┌──

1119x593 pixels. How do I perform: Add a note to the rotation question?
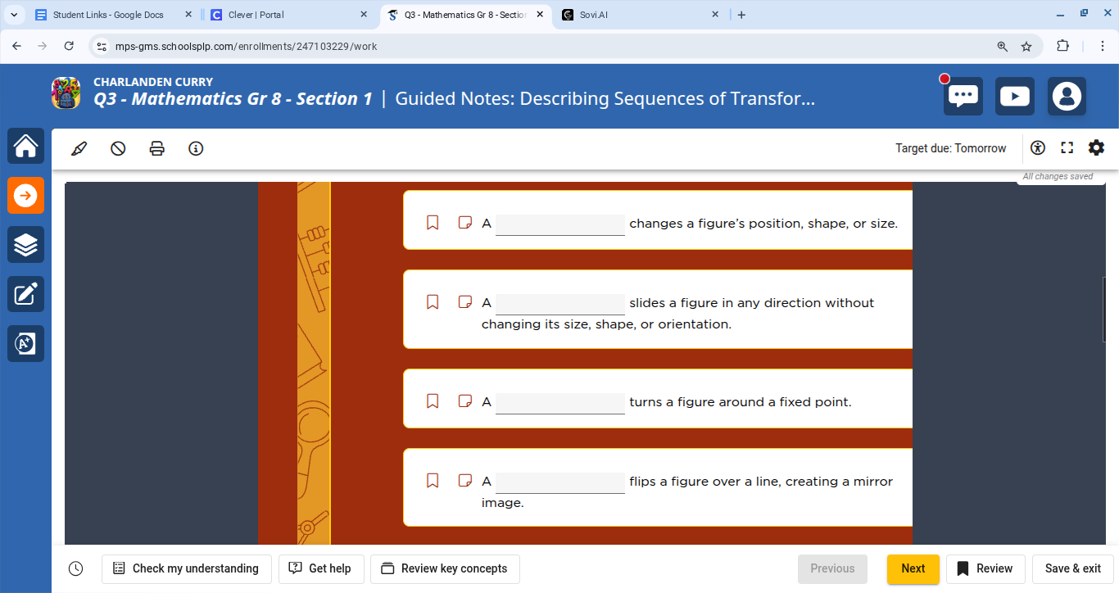464,401
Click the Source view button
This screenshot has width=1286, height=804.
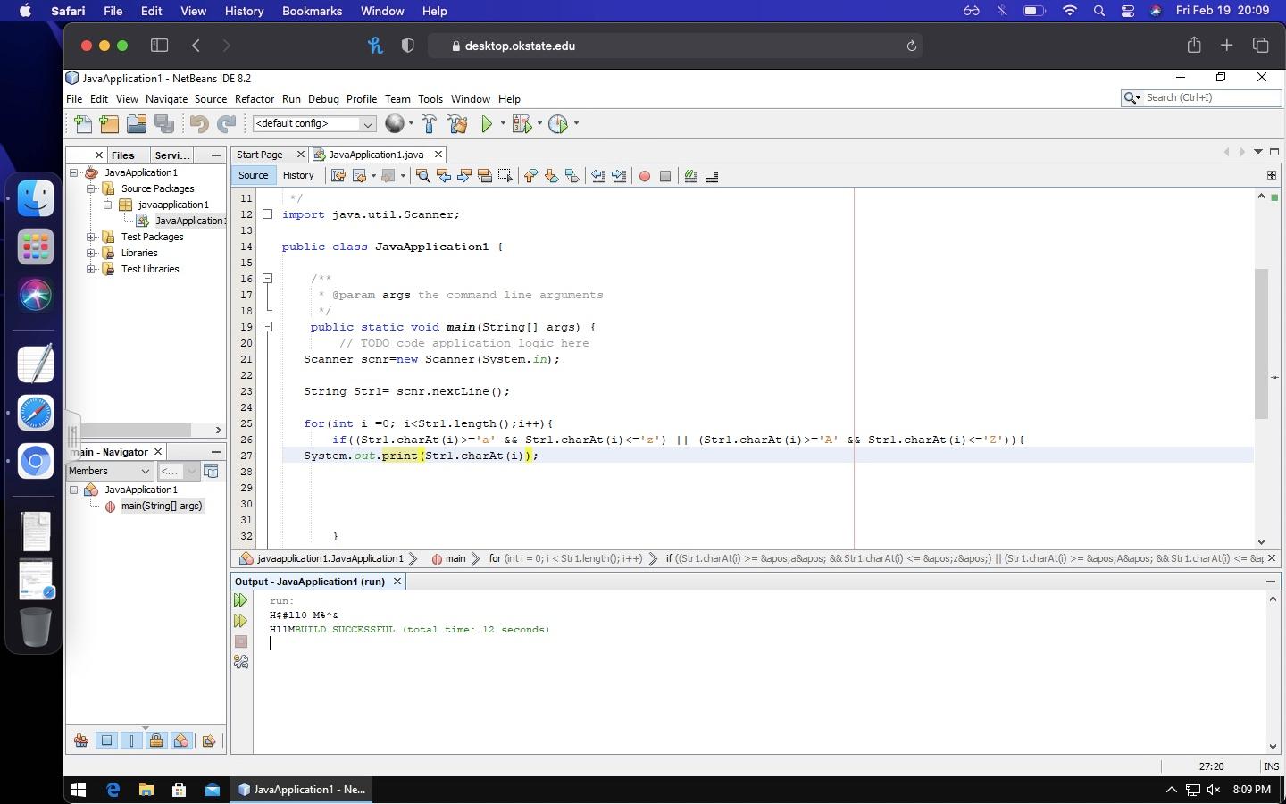coord(253,175)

└──

**WORK TO COMPLETE**. Reproduce the lines above with "button" replaced by "control" and everything else left unchanged, and leave out the pictures.

**EXERCISE SOLUTION**.
1119x593 pixels. How do I perform: Add a note to the rotation question?
464,401
Click the Source view control
This screenshot has width=1286, height=804.
coord(253,175)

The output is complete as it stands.